→ **Extract to read**
══════════════════════════════
Did the Houston Rockets learn to play basketball from NBA Jam?

 

When I was a kid, every week in the summer my best friend and I would go to the schoolyard down the block to play basketball. The courts were basic: the hoops never had nets and the asphalt ground wasn’t level all the way around. Still, the yard was often full of restless neighborhood urchins idly dribbling on the sidelines waiting on “doubles” or “triples” to play a game. My favorite matches though were on off-days when we got to run smaller two-on-twos with other friends. These half-court graceless battles were fast paced, intense, and fiercely competitive.

Instead of going to basketball camp or attended shooting clinics we learned how to play basketball from watching TV, collecting trading cards, and shooting around in the schoolyard. Our playing style was therefore very simple and predictable. I was the ball handler and he was the “down-low” player (these designated roles were not by virtue of my dribbling ability or his polished footwork, but simply because he was two inches taller, having hit his pubescent growth spurt earlier). I would either shoot (and usually miss) from outside or feed my friend inside for a layup. I was an uncoordinated John Stockton and he was a scrawny, paler Karl Malone. He never really developed a post up game, and our pick-and-rolls more closely resembled random particle collisions from physics class. But we were having fun and didn’t have embarrassing vines or recorded stats to tell us otherwise.
══════════════════════════════
→ **Data listing**
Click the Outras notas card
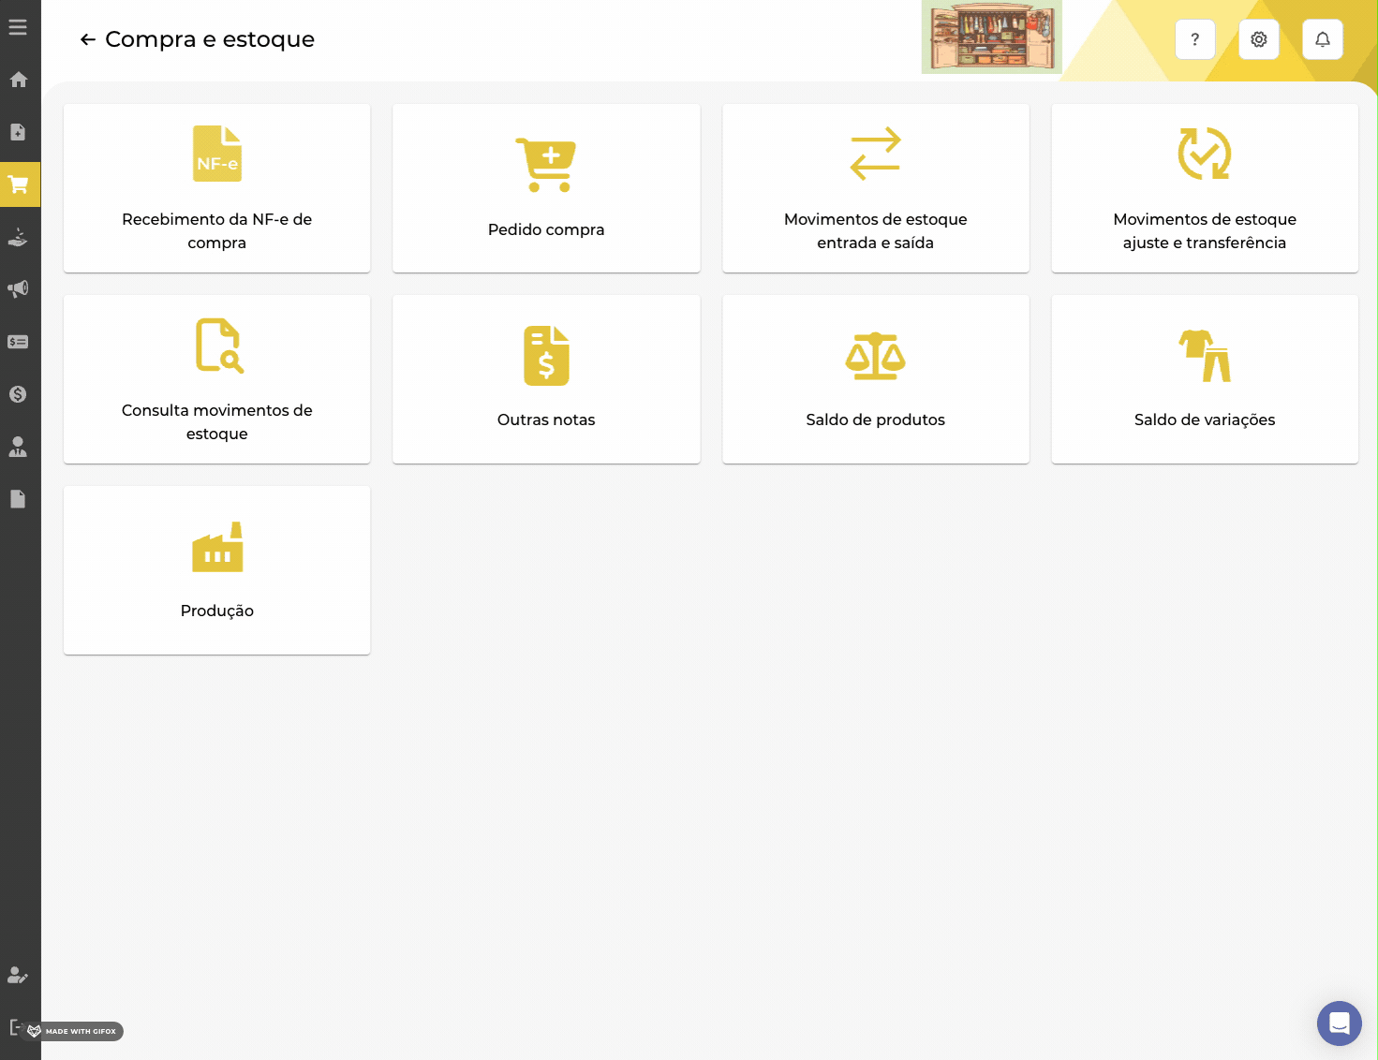This screenshot has width=1378, height=1060. [546, 379]
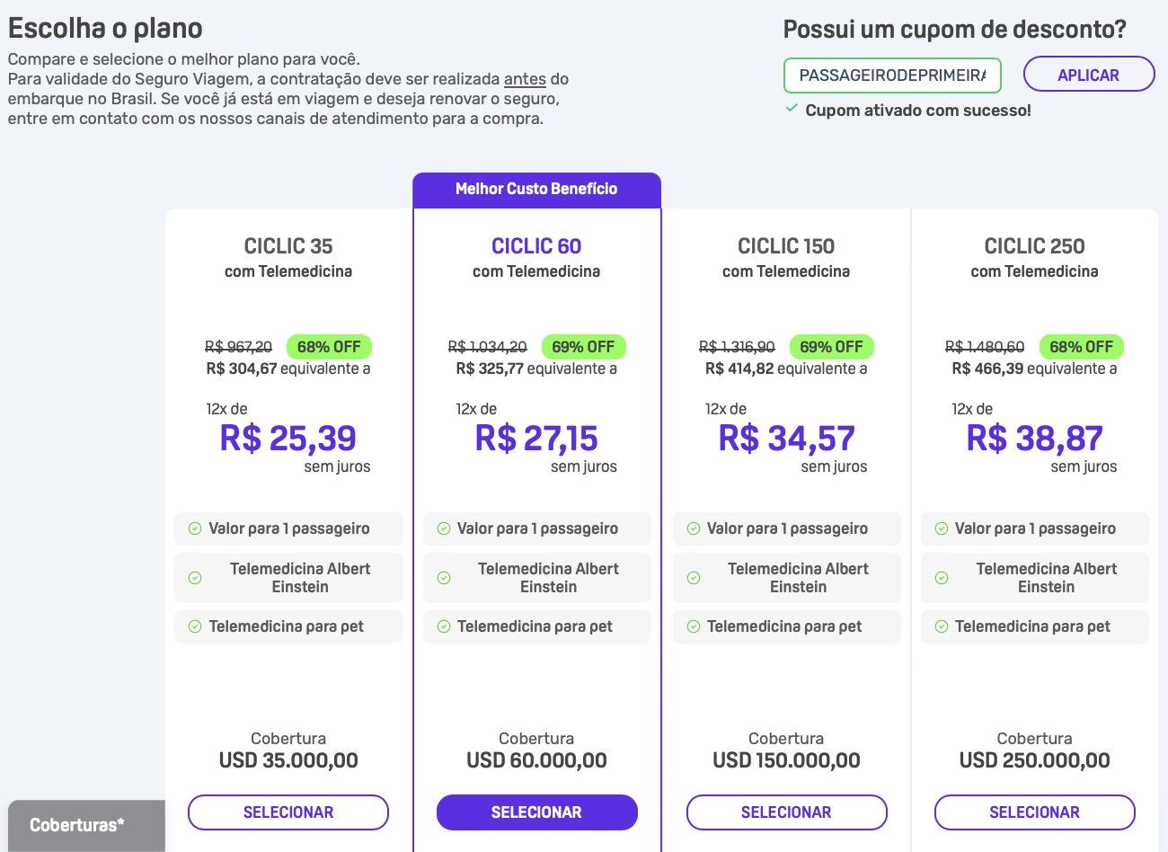Viewport: 1168px width, 852px height.
Task: Click the underlined word 'antes' in the description
Action: [525, 79]
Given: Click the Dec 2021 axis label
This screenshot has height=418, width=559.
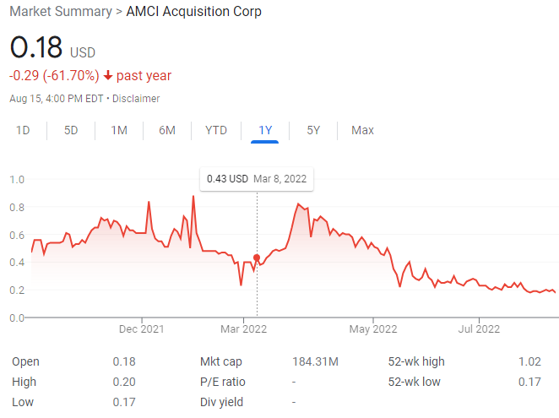Looking at the screenshot, I should (142, 328).
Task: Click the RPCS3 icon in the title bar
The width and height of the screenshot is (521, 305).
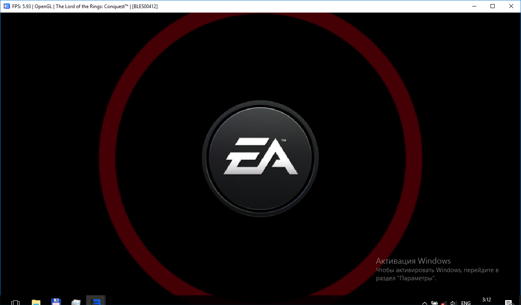Action: 6,6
══════════════════════════════
→ **Goal of the exercise**
Copy out the passage of the Houston Rockets and NBA Jam text between "When I was a" and "and fiercely competitive.", inclusive.

→ **Task response**
When I was a kid, every week in the summer my best friend and I would go to the schoolyard down the block to play basketball. The courts were basic: the hoops never had nets and the asphalt ground wasn’t level all the way around. Still, the yard was often full of restless neighborhood urchins idly dribbling on the sidelines waiting on “doubles” or “triples” to play a game. My favorite matches though were on off-days when we got to run smaller two-on-twos with other friends. These half-court graceless battles were fast paced, intense, and fiercely competitive.